-- AIM OF THE EXERCISE --
Each line in the records below, from the one that contains "Agricoltura e pesca (174, 2233)" to the one that contains "Enti e fondazioni (50, 2282)", should be reproduced exactly, the first and last included.

-- EXERCISE DATA --
--------

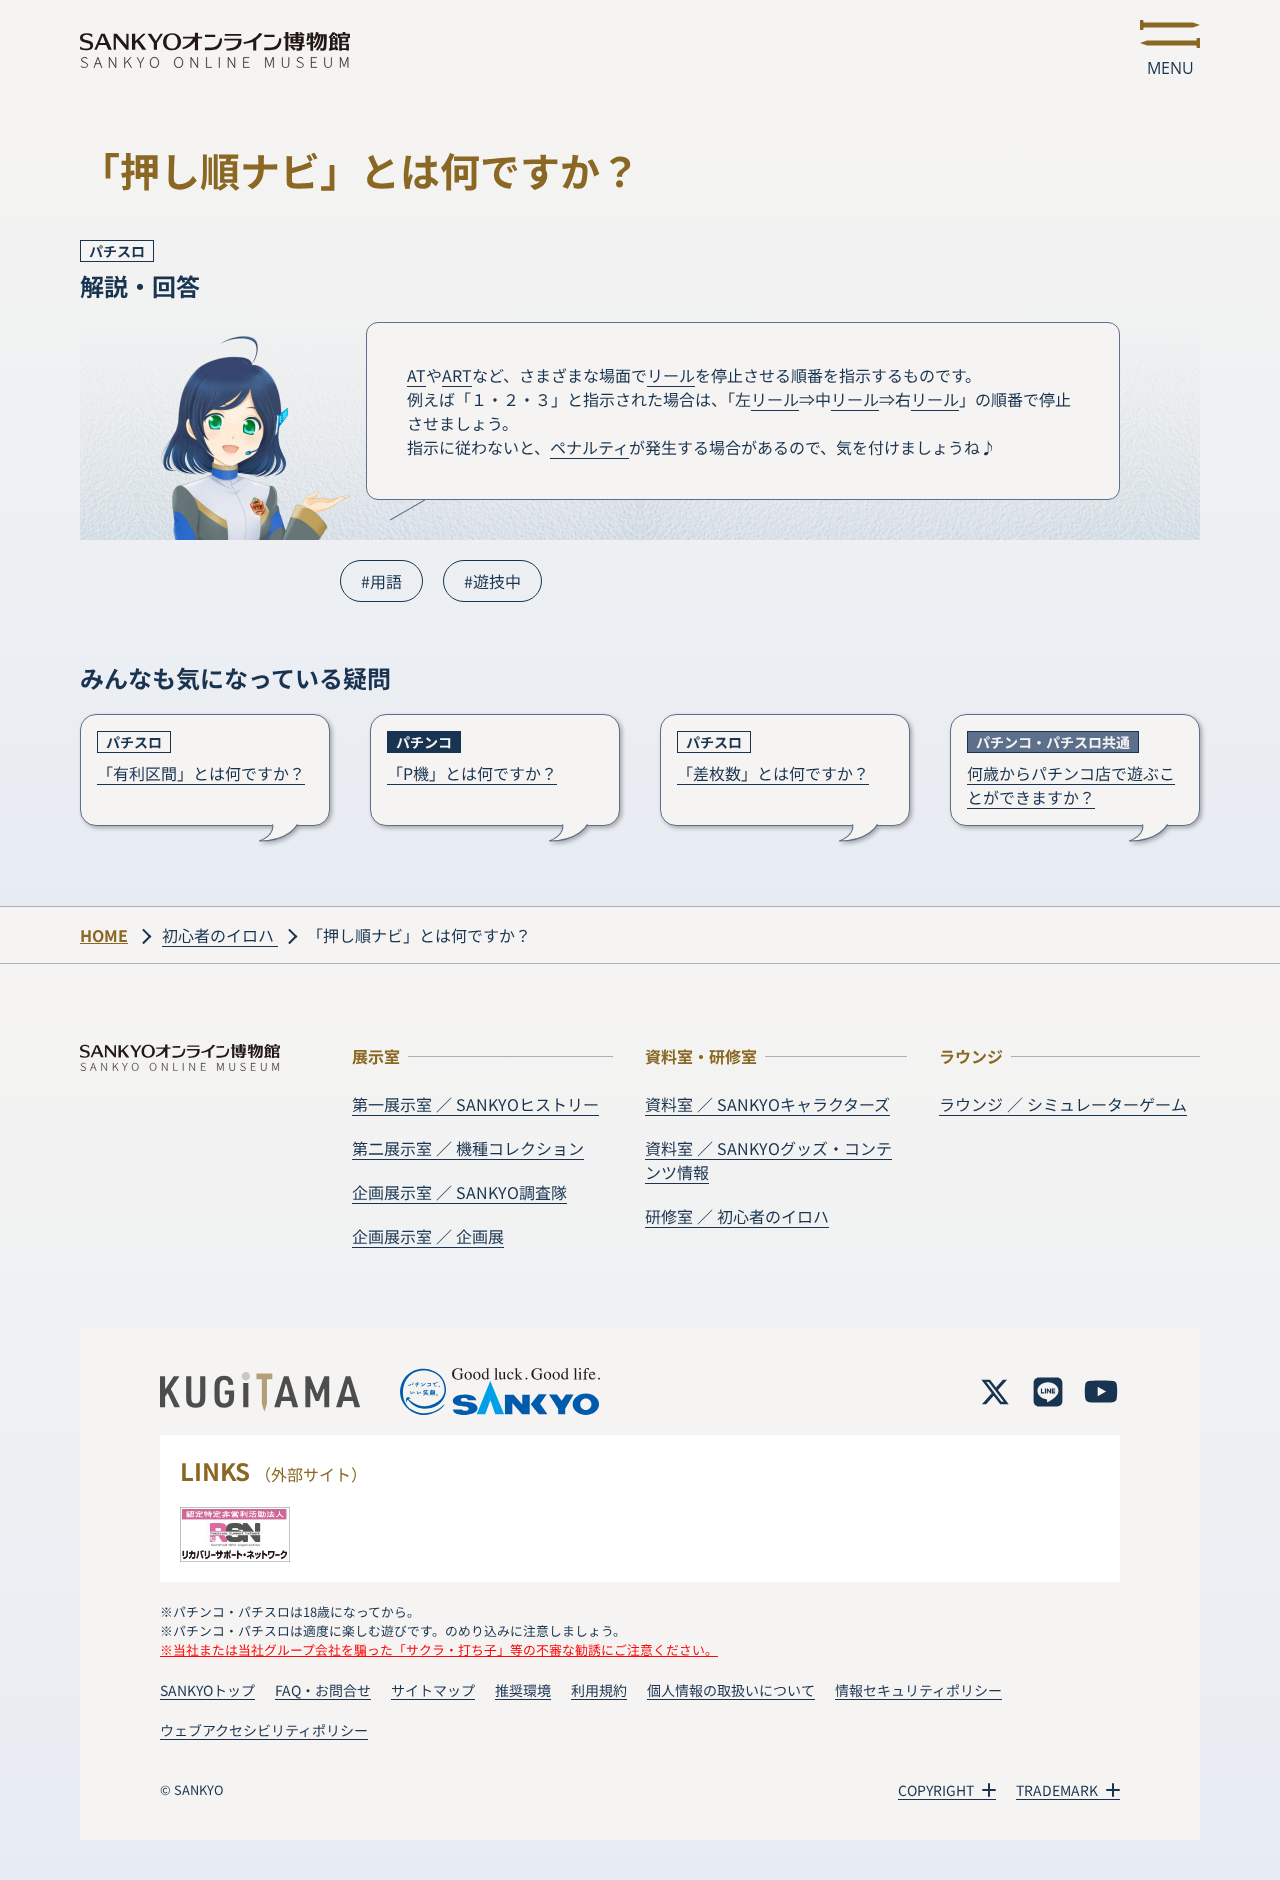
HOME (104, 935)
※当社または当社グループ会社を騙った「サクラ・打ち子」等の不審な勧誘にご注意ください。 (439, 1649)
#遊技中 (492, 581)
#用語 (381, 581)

--------

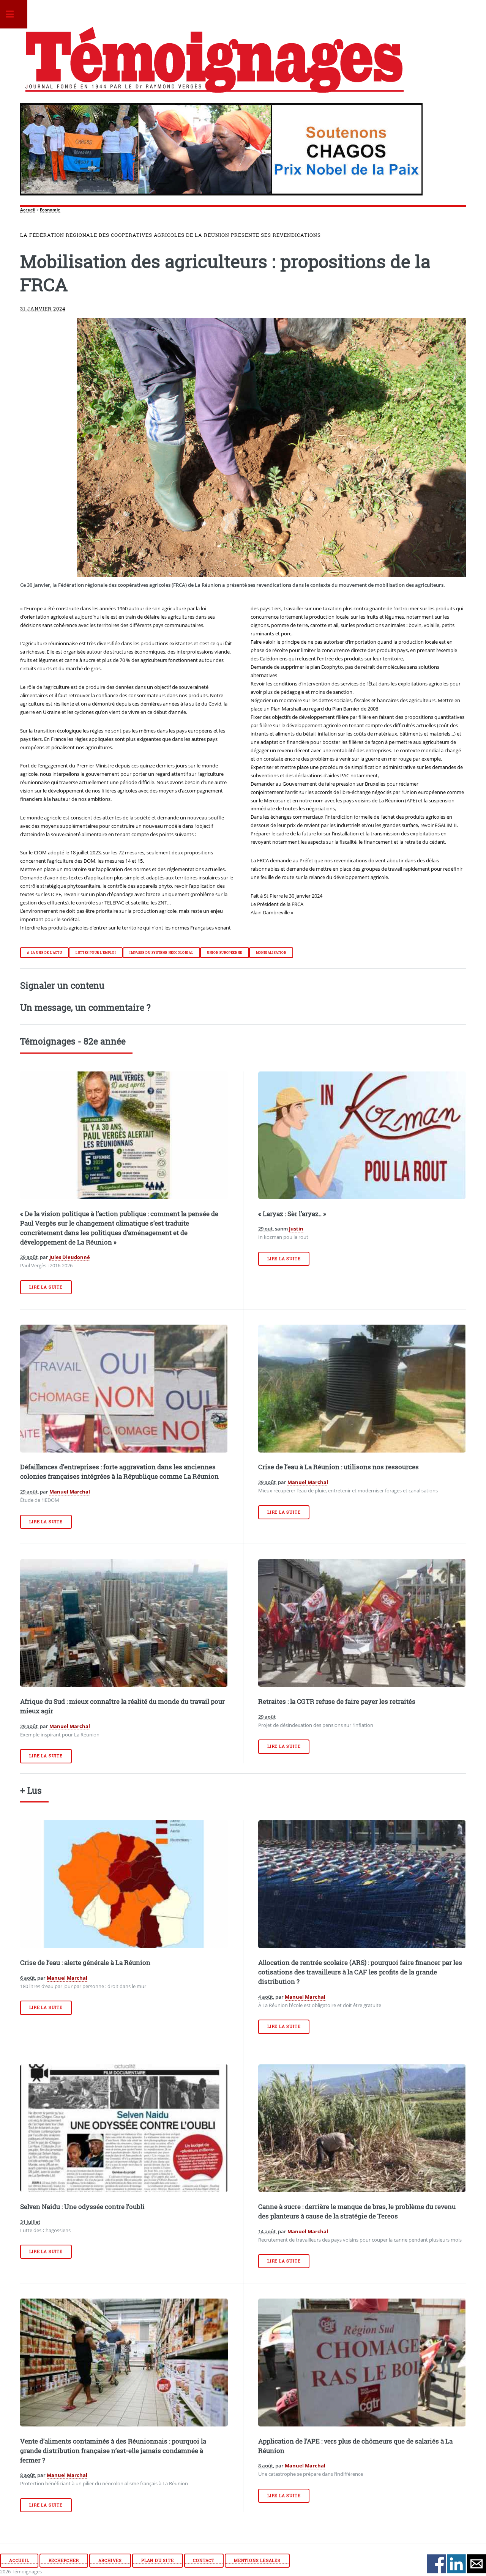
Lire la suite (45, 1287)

--------

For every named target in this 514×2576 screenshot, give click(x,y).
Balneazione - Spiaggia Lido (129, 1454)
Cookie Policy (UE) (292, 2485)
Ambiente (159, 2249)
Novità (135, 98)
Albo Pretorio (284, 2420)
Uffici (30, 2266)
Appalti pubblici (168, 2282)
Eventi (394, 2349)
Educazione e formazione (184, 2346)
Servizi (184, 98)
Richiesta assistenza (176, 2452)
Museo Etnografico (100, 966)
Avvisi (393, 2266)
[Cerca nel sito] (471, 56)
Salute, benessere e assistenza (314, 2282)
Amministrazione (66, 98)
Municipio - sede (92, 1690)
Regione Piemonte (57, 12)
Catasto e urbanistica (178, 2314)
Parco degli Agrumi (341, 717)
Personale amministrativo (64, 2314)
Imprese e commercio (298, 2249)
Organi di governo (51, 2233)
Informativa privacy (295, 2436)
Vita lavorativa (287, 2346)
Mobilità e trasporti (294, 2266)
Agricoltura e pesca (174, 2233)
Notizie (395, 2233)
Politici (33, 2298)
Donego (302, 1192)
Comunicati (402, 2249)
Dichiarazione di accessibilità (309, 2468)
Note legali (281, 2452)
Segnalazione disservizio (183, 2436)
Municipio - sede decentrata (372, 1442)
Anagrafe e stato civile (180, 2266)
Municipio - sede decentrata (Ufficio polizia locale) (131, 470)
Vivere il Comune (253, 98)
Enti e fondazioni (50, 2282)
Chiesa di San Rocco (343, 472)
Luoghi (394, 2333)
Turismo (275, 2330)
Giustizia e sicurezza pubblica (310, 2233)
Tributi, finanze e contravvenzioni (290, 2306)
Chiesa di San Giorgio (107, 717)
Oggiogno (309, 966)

--------

-- SOLUTION TO THIS EXERCISE --
Agricoltura e pesca (174, 2233)
Notizie (395, 2233)
Politici (33, 2298)
Donego (302, 1192)
Comunicati (402, 2249)
Dichiarazione di accessibilità (309, 2468)
Note legali (281, 2452)
Segnalazione disservizio (183, 2436)
Municipio - sede decentrata (372, 1442)
Anagrafe e stato civile (180, 2266)
Municipio - sede decentrata (Ufficio polizia locale) (131, 470)
Vivere il Comune (253, 98)
Enti e fondazioni (50, 2282)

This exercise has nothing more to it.